声をかけてから言葉が通じないことを思い出した。

そもそも木の上から男が降ってきたことで怖がらせているかもしれないし、しかもその男が訳の分からない言葉を話しているとなればその恐怖は一層強まるだろう。

やばい、この子を泣かせてやしないかとあたふたしていると、


「ダイジョブ、デス。アリガト、ゴザマス」


カタコトながらもお礼の言葉を述べてくれた。


「……え? 俺の言ってること、分かるの?」

「スコシ、ワカルマス」


少女は一生懸命思い出しながら話しているように見えた。

これはあれだ、とつぜん英語で道案内を頼まれた時の俺の反応みたいだ。

なんで俺の話す言葉が分かるのかは謎だが、今それを確認することも無いので一旦置いておくことにした。


「そっか……怪我はないかな?」

「アリマ、セン!」

「なら、よかったよ」


さて、無事にこの子を助けられたのはいいものの、これからどうしよう?

元々の最優先事項は木のてっぺんから竜が墜落したであろう場所を確認し、どうにかそこへ向かうつもりだったのだが———。


「君のおうちはどこだい?」

「エ、エト、ア、アノーーー」

「大丈夫、落ち着いて。説明するのが難しい?」

「ハイ……」


俺の質問に対して、少女は不甲斐ないと言わんばかりの表情を浮かべる。


「なら、帰り方は分かる?」

「ワカル、マス……」


わかるのか!

森の中だと方角が分からなくなって迷ってしまうものだと思っていたが、この子はよっぽどこの森を熟知しているのだなと感心した。
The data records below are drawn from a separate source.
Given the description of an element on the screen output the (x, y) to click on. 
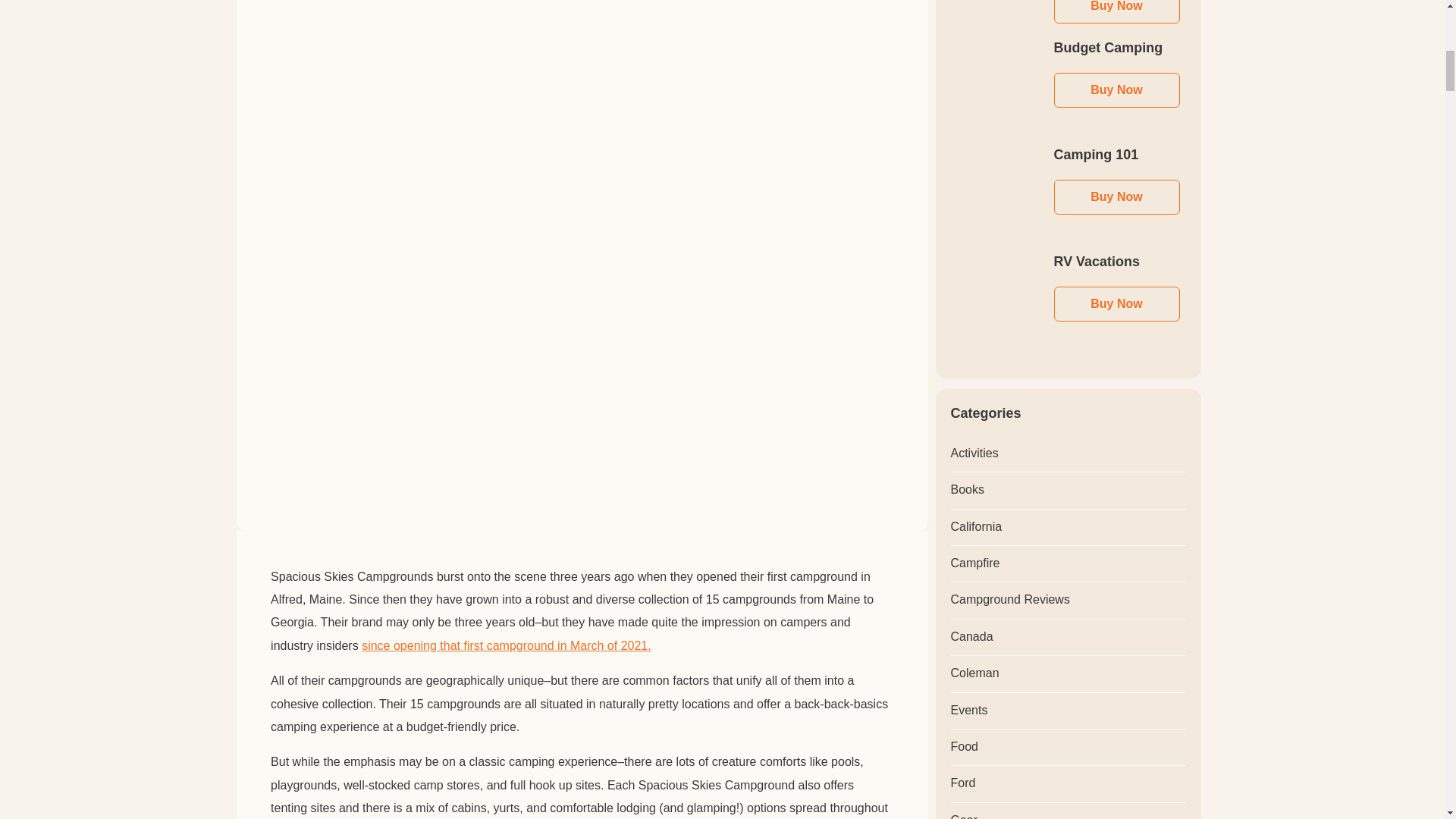
since opening that first campground in March of 2021. (505, 645)
Given the description of an element on the screen output the (x, y) to click on. 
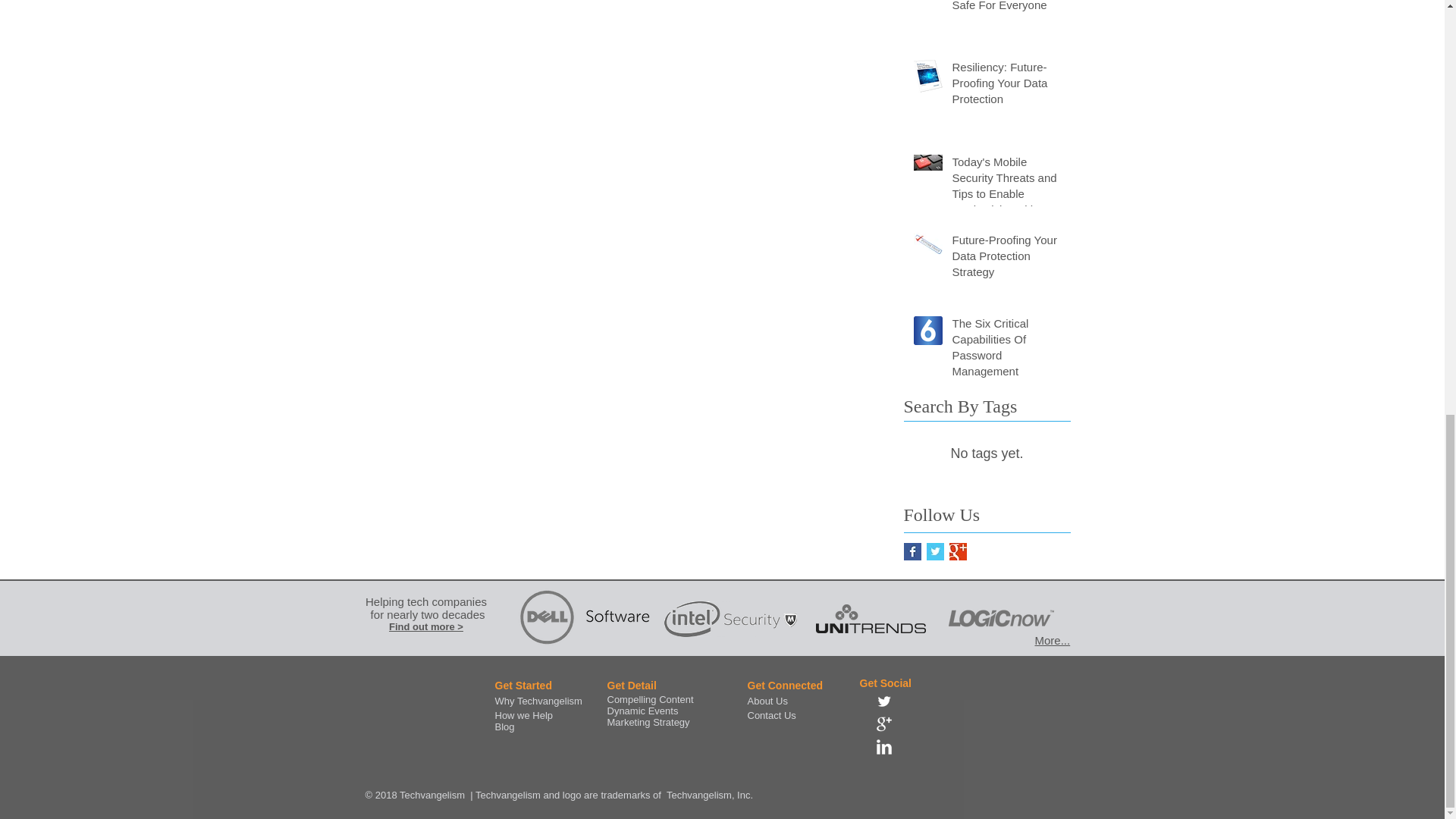
Compelling Content (650, 699)
Resiliency: Future-Proofing Your Data Protection (1006, 85)
Marketing Strategy (647, 722)
How we Help (524, 715)
The Six Critical Capabilities Of Password Management (1006, 349)
LogicNow logo BW.png (999, 618)
Blog (504, 726)
More... (1051, 640)
Dell Software Logo BW.png (585, 619)
Unitrends Logo BW.png (870, 618)
About Us (767, 700)
Future-Proofing Your Data Protection Strategy (1006, 258)
Making The World Safe For Everyone (1006, 9)
Dynamic Events (642, 710)
Given the description of an element on the screen output the (x, y) to click on. 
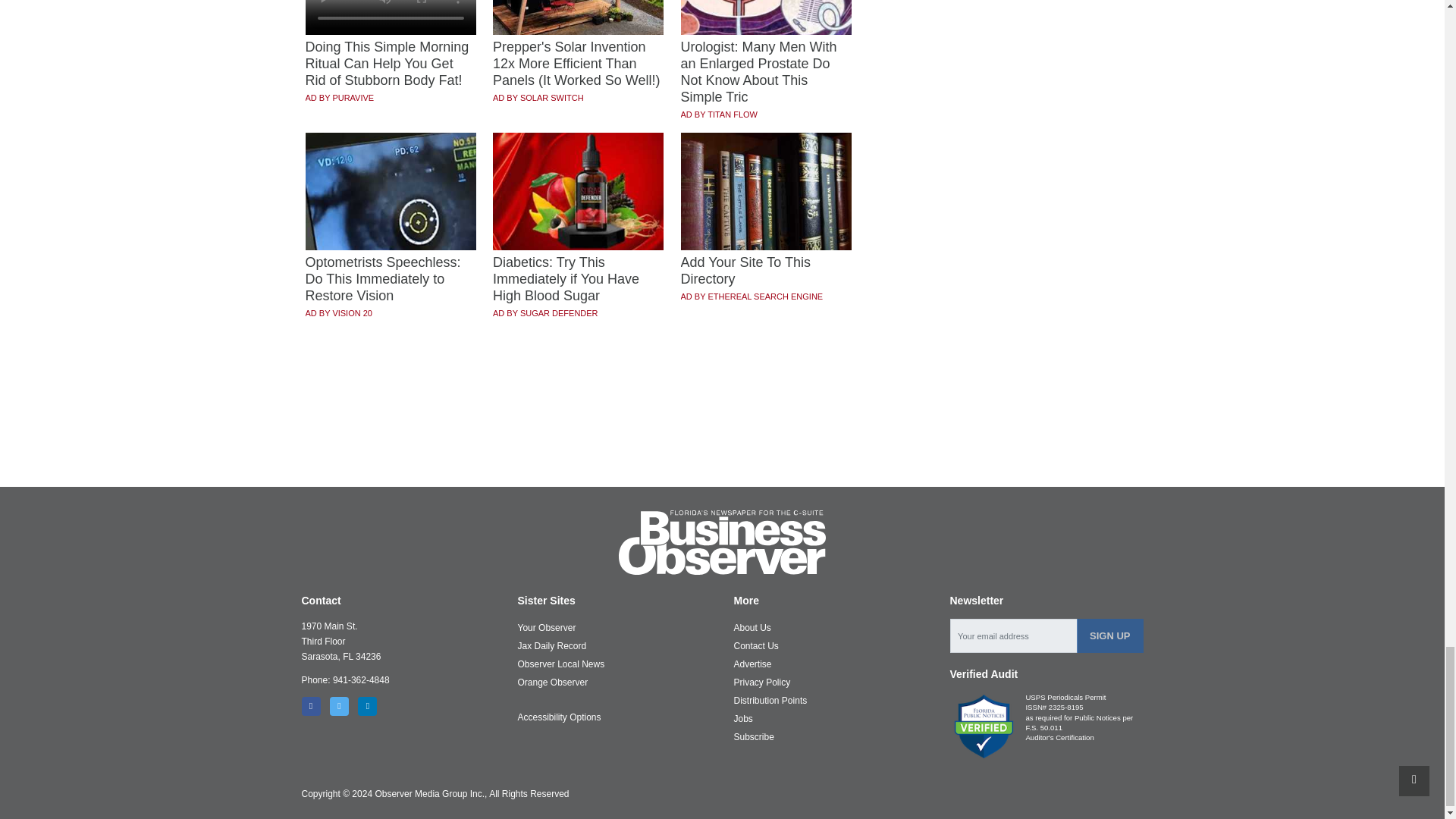
3rd party ad content (722, 431)
Given the description of an element on the screen output the (x, y) to click on. 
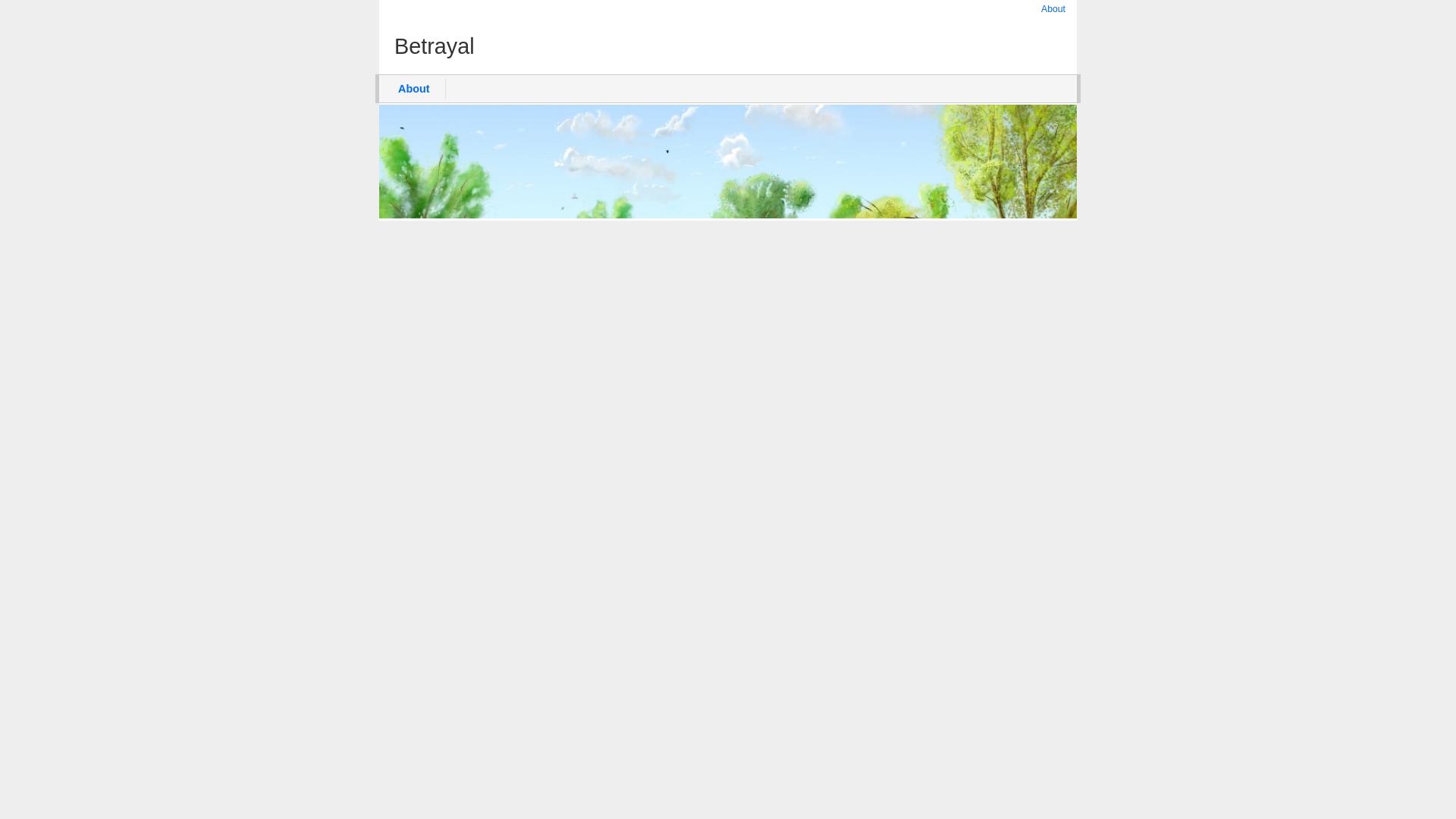
Betrayal (727, 46)
About (1052, 9)
About (413, 88)
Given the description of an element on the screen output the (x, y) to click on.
「それじゃあ送っていくよ。もう暗いし、こいつらみたいなのがいたら危ないからね」

「……? アノ、エト……ゴメナサイ……ナンデス、カ?」

「ああ、つまり———きみ、帰る。俺、ついていく……いやごめん待って、ついていくだと表現として完全にアウトだな……えっと、きみ、帰る。俺……きみを……助ける!……わかった?」

「ワカル、マスタ!」

「よしきた」


本当だったら先に亮たちが墜落したであろう場所をちゃちゃっと確認したいところだが、先ほどのした男たちの仲間や危険な動物なんかもいるかもしれない中、見たところまだ小学生くらいの女の子を一人にしておくのは危険であると判断し、まずはこの子を安全な場所まで送ることを優先事項とした。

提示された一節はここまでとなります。